Jessie A. Westlund, R.N.

Chief Integration Officer, Community Health Network; CEO, Community Home Health Services

 

When Jessie Westlund was four years old, her sister developed polio, and Westlund helped her mother care for her. “That was the beginning for me,” she said. “That’s when I knew I wanted to be a nurse.”

Over the years Westlund, 63, discovered that the health-care provider role encompassed both treating illness and enhancing the quality of life for patients and their families. “My goal is to help people become well-informed and participate in their own care, and to have their families or support team come together to help one another,” she said. “Because the health care system isn’t going to be able to do this by themselves. We’re going to have to do this as families and communities.”
 

Westland_Jessie_NonPhys.jpg (IBJ Photo/ Perry Reichanadter)

That philosophy has served her well. Prior to joining Community Health Network in 1998, Westlund served as executive director for the Visiting Nurse Association of North Central Indiana. Under her leadership the association experienced 50-percent growth in less than two years.

At Community, Westlund has been instrumental in launching several successful programs. Life’s Journey teaches people with chronic diseases how to care for themselves so they can enjoy a higher quality of life. It also helps curtail health care costs. “When they know the red flags, they don’t get in crisis as often,” she said. “Patients don’t return to the hospital as often, or if they do, their length of stay is shortened.”

Other programs and services developed under Westlund’s leadership include the Hospice program; the Touchpoint program, which provides evaluations and services for seniors; and Telehealth services, which monitors the vital signs of at-home patients, transmitting them to a nursing call center. She was also involved in developing Community’s Interactive Voice Response Telephone System, which allows mobile patients to connect to the call center and respond to questions using a telephone.

[ACTIONS TO TAKE]
A - Answer these questions using the profile of Jessie Westlund, one answer per line:
(i) How old was Westlund when her sister developed polio?
(ii) In what year did Westlund join Community Health Network?
(iii) How much did the Visiting Nurse Association of North Central Indiana grow under her leadership, and over what period?
B - From the profile of Jessie Westlund, list every program, service or system at Community that she launched or helped develop.
C - Write the next part of the profile of Jessie Westlund, picking up after its final sentence.

[RECORDED DATA]
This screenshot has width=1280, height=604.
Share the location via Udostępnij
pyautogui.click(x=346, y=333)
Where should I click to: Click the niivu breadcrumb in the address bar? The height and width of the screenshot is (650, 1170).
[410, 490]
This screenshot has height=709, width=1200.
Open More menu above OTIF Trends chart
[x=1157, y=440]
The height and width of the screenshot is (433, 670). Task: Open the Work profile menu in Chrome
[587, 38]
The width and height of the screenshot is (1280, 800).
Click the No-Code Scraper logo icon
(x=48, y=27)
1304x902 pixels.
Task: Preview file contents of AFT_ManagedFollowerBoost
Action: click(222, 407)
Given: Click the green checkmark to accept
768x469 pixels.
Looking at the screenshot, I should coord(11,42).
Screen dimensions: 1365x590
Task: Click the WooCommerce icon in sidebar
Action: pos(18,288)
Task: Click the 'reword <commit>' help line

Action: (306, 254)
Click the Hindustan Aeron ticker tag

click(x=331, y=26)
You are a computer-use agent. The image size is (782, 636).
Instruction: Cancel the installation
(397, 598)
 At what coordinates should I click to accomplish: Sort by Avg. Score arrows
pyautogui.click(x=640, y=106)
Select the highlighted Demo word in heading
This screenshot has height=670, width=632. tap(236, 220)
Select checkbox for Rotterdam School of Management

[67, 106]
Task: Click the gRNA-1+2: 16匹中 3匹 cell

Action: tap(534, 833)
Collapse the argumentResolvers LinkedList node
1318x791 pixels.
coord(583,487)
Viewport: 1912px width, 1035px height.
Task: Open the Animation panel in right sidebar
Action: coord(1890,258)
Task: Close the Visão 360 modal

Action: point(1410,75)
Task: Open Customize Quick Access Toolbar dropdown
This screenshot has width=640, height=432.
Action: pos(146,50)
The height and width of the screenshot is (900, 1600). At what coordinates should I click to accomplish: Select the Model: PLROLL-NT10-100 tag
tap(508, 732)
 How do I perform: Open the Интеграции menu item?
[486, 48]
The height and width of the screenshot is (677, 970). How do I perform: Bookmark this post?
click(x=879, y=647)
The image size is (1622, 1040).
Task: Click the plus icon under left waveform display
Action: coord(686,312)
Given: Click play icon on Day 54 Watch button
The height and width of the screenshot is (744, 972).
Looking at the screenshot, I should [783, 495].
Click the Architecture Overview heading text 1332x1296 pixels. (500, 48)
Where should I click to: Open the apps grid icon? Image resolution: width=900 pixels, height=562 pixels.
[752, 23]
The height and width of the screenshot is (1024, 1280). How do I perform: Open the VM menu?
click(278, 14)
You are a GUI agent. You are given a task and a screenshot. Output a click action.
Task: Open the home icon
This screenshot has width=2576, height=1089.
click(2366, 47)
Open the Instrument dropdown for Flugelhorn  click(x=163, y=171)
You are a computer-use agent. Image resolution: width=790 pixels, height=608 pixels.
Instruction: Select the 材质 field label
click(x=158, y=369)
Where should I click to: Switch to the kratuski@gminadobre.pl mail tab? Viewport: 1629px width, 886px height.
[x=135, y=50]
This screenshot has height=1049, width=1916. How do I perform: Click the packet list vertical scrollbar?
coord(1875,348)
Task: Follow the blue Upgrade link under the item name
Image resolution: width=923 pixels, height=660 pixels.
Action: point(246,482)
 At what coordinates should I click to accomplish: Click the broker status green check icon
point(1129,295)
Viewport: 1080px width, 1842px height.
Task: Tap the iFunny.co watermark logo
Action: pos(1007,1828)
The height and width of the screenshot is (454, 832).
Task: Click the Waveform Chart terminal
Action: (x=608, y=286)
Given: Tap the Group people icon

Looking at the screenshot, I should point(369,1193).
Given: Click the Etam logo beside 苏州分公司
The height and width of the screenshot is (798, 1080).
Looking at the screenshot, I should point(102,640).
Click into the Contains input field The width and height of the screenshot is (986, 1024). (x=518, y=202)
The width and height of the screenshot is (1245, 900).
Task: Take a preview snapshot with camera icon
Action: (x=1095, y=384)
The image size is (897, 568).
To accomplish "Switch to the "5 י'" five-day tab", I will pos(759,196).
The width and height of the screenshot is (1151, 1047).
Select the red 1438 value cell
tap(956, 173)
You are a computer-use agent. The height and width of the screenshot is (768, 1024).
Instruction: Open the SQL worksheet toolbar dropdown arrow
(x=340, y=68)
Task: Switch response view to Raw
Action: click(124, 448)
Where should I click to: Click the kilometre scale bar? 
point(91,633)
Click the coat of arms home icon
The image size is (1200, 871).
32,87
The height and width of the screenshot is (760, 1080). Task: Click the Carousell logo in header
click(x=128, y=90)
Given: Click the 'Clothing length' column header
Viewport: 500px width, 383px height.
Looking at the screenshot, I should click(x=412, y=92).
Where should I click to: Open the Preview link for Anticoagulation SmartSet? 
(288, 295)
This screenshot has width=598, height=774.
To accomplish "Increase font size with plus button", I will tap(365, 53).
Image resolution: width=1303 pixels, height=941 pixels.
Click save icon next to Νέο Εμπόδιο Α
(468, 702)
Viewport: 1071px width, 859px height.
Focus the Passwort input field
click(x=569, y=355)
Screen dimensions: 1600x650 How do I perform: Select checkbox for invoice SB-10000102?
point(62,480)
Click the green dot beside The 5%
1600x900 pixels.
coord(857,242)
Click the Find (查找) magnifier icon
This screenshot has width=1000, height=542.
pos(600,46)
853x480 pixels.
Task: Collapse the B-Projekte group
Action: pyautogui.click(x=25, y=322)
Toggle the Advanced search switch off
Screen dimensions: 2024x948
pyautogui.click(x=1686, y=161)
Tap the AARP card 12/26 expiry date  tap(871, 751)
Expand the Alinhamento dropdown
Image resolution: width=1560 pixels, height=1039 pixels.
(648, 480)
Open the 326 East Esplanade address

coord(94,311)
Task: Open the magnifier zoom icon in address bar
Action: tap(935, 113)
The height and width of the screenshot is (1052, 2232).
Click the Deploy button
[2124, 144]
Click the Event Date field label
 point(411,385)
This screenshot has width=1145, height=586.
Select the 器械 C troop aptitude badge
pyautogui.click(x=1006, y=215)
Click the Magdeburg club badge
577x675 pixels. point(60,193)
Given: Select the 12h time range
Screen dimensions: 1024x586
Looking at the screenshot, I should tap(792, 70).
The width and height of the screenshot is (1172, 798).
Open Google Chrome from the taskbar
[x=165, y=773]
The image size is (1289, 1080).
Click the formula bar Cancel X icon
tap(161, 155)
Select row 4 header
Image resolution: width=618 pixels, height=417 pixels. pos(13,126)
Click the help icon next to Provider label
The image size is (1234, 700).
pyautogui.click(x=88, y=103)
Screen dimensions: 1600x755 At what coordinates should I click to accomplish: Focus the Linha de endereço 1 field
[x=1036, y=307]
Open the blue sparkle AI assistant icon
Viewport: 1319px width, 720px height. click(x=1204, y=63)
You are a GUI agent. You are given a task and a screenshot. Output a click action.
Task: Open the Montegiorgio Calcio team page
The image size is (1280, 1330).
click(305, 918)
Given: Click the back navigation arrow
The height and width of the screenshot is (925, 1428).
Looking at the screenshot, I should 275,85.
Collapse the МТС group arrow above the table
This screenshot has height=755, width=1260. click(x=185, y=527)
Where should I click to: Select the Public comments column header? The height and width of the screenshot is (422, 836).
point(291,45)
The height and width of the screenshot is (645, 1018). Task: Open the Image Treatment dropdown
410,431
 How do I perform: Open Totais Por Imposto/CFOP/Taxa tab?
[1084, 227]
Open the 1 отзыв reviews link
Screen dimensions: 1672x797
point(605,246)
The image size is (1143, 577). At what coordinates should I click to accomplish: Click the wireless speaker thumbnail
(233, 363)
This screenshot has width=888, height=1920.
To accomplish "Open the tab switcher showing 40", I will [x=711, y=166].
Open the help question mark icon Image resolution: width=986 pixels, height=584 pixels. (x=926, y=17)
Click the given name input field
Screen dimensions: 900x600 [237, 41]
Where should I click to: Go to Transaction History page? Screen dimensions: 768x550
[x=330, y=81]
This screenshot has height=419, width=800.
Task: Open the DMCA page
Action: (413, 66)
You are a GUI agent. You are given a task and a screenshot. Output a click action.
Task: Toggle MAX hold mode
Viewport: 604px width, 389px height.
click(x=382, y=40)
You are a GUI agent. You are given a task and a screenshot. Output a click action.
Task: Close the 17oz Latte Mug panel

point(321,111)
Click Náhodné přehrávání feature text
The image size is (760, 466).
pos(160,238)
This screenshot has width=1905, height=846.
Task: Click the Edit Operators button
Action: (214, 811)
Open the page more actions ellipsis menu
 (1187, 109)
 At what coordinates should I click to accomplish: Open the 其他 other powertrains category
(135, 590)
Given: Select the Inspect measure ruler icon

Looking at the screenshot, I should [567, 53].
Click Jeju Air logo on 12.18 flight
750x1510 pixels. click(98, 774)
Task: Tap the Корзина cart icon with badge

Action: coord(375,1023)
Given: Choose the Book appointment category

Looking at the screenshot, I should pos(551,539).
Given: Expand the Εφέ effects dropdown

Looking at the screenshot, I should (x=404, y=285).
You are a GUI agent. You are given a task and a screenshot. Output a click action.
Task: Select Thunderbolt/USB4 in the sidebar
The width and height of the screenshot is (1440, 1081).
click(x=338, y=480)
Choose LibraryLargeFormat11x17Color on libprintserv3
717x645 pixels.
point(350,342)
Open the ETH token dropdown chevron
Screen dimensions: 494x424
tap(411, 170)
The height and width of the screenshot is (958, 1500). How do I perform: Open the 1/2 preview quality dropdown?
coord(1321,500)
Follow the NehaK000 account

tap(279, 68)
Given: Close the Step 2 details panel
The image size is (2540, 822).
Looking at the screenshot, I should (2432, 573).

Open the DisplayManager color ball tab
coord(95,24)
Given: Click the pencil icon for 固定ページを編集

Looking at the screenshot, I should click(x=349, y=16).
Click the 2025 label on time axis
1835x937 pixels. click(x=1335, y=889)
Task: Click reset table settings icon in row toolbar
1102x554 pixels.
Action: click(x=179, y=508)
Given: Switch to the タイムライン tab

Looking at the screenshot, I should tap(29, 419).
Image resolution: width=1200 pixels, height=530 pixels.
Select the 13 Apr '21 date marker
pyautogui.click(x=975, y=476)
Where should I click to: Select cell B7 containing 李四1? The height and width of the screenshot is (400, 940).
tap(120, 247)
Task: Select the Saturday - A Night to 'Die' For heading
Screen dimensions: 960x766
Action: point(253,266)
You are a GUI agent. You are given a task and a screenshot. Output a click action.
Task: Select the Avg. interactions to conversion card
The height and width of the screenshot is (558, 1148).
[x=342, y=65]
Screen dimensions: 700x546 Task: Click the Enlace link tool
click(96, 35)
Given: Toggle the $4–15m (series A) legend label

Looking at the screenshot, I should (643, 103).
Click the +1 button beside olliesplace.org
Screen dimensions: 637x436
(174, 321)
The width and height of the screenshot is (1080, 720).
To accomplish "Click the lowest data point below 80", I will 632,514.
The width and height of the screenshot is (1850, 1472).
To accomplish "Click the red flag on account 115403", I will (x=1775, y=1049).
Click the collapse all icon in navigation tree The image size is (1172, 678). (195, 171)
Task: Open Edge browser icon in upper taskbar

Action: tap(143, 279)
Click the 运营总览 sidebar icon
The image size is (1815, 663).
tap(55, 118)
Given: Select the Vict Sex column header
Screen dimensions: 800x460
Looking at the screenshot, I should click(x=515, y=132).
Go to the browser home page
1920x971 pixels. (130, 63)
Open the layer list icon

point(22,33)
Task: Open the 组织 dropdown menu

[RESPONSE LIST]
A -
(i) Four years old.
(ii) 1998.
(iii) 50 percent, in less than two years.

B -
- Life's Journey
- The Hospice program
- The Touchpoint program
- Telehealth services
- The Interactive Voice Response Telephone System

C -
Since the introduction of Telehealth, the hospital re-admission rate for at-home congestive heart failure patients has dropped from 10 percent to 3 percent.

This year Touchpoint will roll out attending physician services within extended-care facilities.

“Jessie does a masterful job of ensuring that we all consider a patient’s total experience, not just the experience within our walls,” said Bryan Mills, president and CEO, Community Health Network. “She looks at the impact on patients in their homes, their families, their communities, and how they deal with health issues through everything, not just when they need care from us.”

In 2006 Westlund received the Norah J. McFarland award from the Indiana Association for Home & Hospice Care Inc. for leadership, integrity and community service.

She’s accomplished all this despite having to overcome extreme shyness and dyslexia—two obstacles that caused her difficulty in school. “I think my biggest achievement was having the tenacity to become a nurse so I could help people with these programs,” she said.

Her personal mission statement is simple: “To seek to leave this place better than it was when I came to it, and to do that by developing and helping others be all that they can be.”

“Jessie’s nursing background, compassionate nature and leadership in bringing about change helps us take care of patients in all facets of life, in a way that is always looking to their needs and their families’ needs,” said Mike Blanchet, chief operations executive for Community Health Network. “She’s an incredible force within our organization.”